An AELB official was presented with a compilation of submissions from various individuals and groups including the Malaysian Medical Association (MMA), Pahang Bar Council, Save Malaysia Stop Lynas (SMSL) and Stop Lynas Coalition (SLC).
SMSL yesterday called for the public to gather en masse to reject the issuance of the pre-operating licence for Lynas’ controversial RM2.5 billion rare earth plant in Gebeng.
According to SMSL chairman, Tan Bun Teet, about 300 people gathered in the State Secretariat grounds by 9am under the watchful eyes of plainclothes and uniformed police personnel as well as Special Branch officials.
“Even the Kuantan OCPD (Mohd Jasmani Yusof) was there but all the police did was attempt to limit the number of people entering the grounds,” Tan said. “Otherwise everything went smoothly.”
Also present were Kuantan MP cum PKR Vice President, Fuziah Salleh and PAS Information Chief, Tuan Ibrahim Tuan Man who also submitted feedback from the respective groups of supporters.
“The compilation of submissions from all quarters totaled 2,000 pages,” Tan told FMT. “We handed it over to an AELB officer on duty at the public viewing room.”
Lynas’ weak application
During the press conference that followed the handover of submissions, Tan expressed his disappointment over the “very weak application” presented by Lynas calling its proposed waste management plan “full of holes and totally unsafe”.

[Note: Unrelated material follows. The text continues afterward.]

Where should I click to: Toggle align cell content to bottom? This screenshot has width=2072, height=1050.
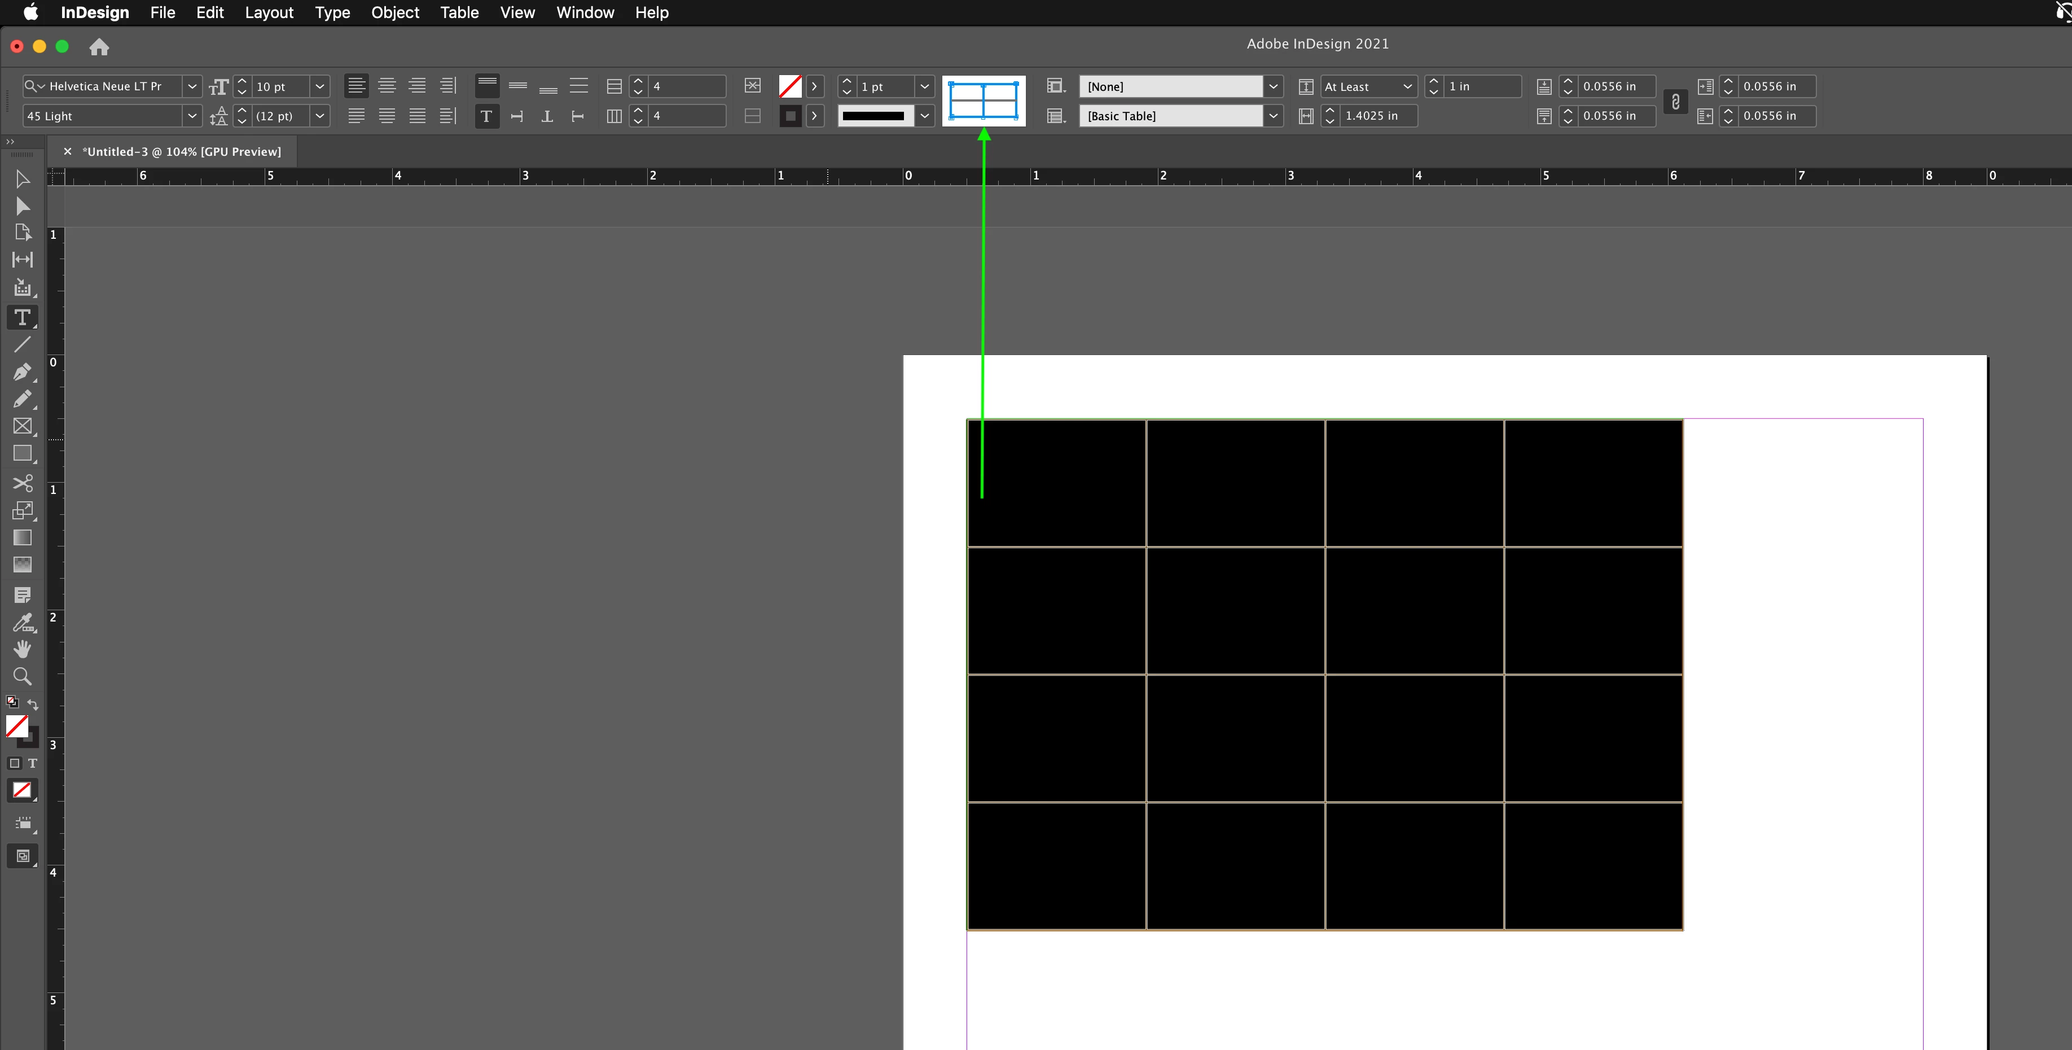(x=548, y=86)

“Lynas proposed to turn its waste into commercial gypsum and fertiliser enhancer,” he told the crowd. “If accepted, this plan will result in hazardous and radioactive substances being scattered into residential houses, offices, farms and plantations.”
SLC spokesperson, Andansura Rabu, stressed the need for government insistence that Lynas carry out detailed environmental impact and social impact assessments before considering any further application of licence for the Lynas Advanced Material Plant (LAMP).
“Both of these documents when done should be easily accessible to the public with adequate time to comment and scrutinise,” he added.
Rabu also pointed out Lynas’ threat to the towns and villages along the coast from Kuantan to Kemaman that consist mainly of traditional fishing communities.
“Contaminated water from the Lynas plant will be discharged into the Balok River which drains into the South China Sea risking serious pollution of these important fishing grounds and tourism hotspots,” he said.
SMSL and SLC have since raised funds in the event that legal action has to be taken if Lynas is allowed to operate despite its unsafe waste management strategy.
“We hope the government will seriously consider the comments and suggestions presented through the submissions,” Tan said. “Or else we will have no choice but to take the matter to the court.”
Lynas expects a decision on the issuance of its temporary operating licence to be made when the AELB board meets next Monday.
But AELB director general, Raja Abdul Aziz Raja Adnan, has said that while Lynas will be on the agenda, the board may not reach a decision on the abovementioned date.
Lynas yesterday announced that it has raised US$225 million (RM700 million) in bonds to complete Phase One of the plant and will be delaying operations to the second quarter of the year.